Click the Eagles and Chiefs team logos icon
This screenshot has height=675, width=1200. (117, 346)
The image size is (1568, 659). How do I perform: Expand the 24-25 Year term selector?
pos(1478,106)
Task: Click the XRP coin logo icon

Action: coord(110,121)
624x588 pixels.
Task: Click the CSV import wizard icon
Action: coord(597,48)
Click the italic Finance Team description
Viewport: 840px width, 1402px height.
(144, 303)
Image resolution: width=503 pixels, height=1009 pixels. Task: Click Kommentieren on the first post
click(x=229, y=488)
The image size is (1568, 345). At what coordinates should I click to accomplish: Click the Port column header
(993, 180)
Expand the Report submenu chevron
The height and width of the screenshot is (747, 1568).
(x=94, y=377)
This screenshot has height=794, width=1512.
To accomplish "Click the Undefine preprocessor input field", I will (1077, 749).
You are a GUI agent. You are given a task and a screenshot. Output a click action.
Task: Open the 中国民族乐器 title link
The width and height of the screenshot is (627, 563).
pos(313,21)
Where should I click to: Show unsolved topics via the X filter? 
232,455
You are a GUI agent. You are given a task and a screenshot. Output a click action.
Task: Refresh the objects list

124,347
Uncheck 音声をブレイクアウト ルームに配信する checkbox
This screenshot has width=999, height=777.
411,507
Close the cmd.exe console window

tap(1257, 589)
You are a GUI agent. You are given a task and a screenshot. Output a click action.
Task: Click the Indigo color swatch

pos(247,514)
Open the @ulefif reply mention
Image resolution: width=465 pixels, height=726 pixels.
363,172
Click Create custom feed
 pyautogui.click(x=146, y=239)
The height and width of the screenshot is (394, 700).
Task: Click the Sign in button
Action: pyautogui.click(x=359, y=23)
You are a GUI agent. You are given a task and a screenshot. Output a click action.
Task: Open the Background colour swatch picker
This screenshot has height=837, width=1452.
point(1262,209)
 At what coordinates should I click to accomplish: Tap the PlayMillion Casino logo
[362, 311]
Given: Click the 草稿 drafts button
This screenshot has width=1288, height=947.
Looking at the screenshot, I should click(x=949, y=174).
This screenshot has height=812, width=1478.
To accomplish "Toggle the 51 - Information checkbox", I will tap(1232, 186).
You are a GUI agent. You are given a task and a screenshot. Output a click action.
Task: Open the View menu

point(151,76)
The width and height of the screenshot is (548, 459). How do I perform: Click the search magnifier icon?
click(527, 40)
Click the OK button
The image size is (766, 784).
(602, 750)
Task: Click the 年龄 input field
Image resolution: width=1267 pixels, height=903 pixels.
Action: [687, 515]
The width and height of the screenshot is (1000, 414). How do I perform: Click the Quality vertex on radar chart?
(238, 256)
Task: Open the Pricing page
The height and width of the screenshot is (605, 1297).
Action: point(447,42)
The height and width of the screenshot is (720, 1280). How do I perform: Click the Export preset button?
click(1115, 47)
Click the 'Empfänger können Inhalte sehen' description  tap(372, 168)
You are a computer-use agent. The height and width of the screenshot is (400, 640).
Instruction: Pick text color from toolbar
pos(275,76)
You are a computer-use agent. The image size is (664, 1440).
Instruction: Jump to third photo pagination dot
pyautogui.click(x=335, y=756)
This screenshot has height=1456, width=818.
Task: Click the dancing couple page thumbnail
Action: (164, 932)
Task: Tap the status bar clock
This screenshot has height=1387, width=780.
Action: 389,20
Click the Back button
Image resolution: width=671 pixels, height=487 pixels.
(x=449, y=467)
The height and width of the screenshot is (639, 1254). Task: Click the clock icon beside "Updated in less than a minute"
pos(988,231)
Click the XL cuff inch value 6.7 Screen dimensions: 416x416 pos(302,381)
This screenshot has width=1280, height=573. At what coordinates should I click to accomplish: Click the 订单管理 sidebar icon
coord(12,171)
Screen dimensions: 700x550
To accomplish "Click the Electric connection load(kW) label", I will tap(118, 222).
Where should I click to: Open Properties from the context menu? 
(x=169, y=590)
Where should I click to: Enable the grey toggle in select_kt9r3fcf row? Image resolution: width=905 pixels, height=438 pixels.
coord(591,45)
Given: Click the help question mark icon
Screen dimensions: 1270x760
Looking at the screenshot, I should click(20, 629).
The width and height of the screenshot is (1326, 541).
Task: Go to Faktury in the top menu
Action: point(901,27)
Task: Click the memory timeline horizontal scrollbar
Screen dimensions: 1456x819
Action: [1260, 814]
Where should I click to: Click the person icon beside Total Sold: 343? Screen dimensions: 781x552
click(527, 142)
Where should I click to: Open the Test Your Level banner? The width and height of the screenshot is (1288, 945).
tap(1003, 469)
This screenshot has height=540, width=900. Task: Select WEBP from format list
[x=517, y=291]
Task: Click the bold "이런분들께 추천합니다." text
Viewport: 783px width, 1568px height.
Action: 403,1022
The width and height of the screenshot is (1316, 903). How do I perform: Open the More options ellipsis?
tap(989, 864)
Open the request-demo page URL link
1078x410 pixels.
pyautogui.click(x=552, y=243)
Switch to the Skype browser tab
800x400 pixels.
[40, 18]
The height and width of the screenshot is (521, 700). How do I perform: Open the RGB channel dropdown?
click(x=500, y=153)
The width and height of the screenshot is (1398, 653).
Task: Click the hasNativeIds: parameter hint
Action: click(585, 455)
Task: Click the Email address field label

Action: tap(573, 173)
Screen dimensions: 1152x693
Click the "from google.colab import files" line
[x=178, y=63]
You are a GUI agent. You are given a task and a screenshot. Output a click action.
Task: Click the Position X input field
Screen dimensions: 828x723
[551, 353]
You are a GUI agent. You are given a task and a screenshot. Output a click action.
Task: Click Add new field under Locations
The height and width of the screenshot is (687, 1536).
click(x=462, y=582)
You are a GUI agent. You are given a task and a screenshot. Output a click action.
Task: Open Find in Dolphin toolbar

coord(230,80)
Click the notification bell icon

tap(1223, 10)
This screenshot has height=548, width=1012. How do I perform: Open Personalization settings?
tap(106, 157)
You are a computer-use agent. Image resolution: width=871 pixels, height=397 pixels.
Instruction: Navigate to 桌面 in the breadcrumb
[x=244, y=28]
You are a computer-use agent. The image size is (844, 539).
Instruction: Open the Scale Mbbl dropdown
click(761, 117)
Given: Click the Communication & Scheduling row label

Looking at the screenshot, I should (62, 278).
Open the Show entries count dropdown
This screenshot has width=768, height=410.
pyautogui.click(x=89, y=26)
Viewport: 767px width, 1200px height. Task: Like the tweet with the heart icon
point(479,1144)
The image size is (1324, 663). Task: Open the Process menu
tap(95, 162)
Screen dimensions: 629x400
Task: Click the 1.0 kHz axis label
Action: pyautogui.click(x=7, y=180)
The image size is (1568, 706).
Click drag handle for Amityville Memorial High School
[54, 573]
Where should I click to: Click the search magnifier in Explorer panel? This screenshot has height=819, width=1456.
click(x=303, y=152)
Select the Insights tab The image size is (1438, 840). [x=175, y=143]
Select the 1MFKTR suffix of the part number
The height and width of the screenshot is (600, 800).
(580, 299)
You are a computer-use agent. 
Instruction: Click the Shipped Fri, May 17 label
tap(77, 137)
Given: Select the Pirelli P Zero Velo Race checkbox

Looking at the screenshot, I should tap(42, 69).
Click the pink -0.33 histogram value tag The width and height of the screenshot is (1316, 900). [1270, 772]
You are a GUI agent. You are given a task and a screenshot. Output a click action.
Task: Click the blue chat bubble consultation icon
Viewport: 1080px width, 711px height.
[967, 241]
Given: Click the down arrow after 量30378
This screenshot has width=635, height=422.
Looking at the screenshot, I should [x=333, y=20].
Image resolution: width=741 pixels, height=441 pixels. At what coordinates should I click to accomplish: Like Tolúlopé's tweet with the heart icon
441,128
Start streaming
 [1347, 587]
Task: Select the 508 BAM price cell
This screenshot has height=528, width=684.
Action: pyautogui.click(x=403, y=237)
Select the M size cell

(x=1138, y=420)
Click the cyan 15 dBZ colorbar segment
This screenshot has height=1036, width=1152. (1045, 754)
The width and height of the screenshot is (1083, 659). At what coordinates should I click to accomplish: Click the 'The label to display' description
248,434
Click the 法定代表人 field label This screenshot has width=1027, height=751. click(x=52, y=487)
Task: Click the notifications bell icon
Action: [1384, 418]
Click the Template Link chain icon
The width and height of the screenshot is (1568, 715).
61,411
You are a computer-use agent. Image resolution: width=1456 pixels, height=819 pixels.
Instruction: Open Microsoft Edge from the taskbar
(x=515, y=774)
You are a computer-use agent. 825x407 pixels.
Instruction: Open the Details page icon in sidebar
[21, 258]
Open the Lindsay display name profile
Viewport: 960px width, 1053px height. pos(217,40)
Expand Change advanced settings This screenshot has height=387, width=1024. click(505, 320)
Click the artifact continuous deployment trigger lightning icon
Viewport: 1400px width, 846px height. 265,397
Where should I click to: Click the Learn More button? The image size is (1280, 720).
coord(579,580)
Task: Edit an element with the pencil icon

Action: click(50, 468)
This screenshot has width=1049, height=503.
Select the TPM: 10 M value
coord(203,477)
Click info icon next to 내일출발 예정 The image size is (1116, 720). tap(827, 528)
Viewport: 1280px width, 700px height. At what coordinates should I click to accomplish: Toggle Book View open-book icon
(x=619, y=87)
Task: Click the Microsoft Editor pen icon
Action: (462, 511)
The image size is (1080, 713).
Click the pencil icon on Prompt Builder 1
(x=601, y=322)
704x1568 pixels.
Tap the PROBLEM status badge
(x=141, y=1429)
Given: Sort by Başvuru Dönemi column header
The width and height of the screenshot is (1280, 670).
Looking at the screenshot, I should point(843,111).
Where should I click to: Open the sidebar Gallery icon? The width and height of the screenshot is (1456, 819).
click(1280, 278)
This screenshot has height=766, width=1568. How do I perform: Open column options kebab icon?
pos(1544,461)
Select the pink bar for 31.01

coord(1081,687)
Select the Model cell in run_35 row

• • • • • • •

**Challenge**
Present the stretch of the entries from the line containing "Given: Click the 草稿 drafts button" through the line containing "(x=169, y=590)" as a Markdown table with the columns No. and Text. Give each line its own numbered row and leave out blank lines.

**Answer to this task**
| No. | Text |
|---|---|
| 1 | Given: Click the 草稿 drafts button |
| 2 | This screenshot has width=1288, height=947. |
| 3 | Looking at the screenshot, I should click(x=949, y=174). |
| 4 | This screenshot has height=812, width=1478. |
| 5 | To accomplish "Toggle the 51 - Information checkbox", I will tap(1232, 186). |
| 6 | You are a GUI agent. You are given a task and a screenshot. Output a click action. |
| 7 | Task: Open the View menu |
| 8 | point(151,76) |
| 9 | The width and height of the screenshot is (548, 459). How do I perform: Click the search magnifier icon? |
| 10 | click(527, 40) |
| 11 | Click the OK button |
| 12 | The image size is (766, 784). |
| 13 | (602, 750) |
| 14 | Task: Click the 年龄 input field |
| 15 | Image resolution: width=1267 pixels, height=903 pixels. |
| 16 | Action: [687, 515] |
| 17 | The width and height of the screenshot is (1000, 414). How do I perform: Click the Quality vertex on radar chart? |
| 18 | (238, 256) |
| 19 | Task: Open the Pricing page |
| 20 | The height and width of the screenshot is (605, 1297). |
| 21 | Action: point(447,42) |
| 22 | The height and width of the screenshot is (720, 1280). How do I perform: Click the Export preset button? |
| 23 | click(1115, 47) |
| 24 | Click the 'Empfänger können Inhalte sehen' description  tap(372, 168) |
| 25 | You are a computer-use agent. The height and width of the screenshot is (400, 640). |
| 26 | Instruction: Pick text color from toolbar |
| 27 | pos(275,76) |
| 28 | You are a computer-use agent. The image size is (664, 1440). |
| 29 | Instruction: Jump to third photo pagination dot |
| 30 | pyautogui.click(x=335, y=756) |
| 31 | This screenshot has height=1456, width=818. |
| 32 | Task: Click the dancing couple page thumbnail |
| 33 | Action: (164, 932) |
| 34 | Task: Tap the status bar clock |
| 35 | This screenshot has height=1387, width=780. |
| 36 | Action: 389,20 |
| 37 | Click the Back button |
| 38 | Image resolution: width=671 pixels, height=487 pixels. |
| 39 | (x=449, y=467) |
| 40 | The height and width of the screenshot is (639, 1254). Task: Click the clock icon beside "Updated in less than a minute" |
| 41 | pos(988,231) |
| 42 | Click the XL cuff inch value 6.7 Screen dimensions: 416x416 pos(302,381) |
| 43 | This screenshot has width=1280, height=573. At what coordinates should I click to accomplish: Click the 订单管理 sidebar icon |
| 44 | coord(12,171) |
| 45 | Screen dimensions: 700x550 |
| 46 | To accomplish "Click the Electric connection load(kW) label", I will tap(118, 222). |
| 47 | Where should I click to: Open Properties from the context menu?  |
| 48 | (x=169, y=590) |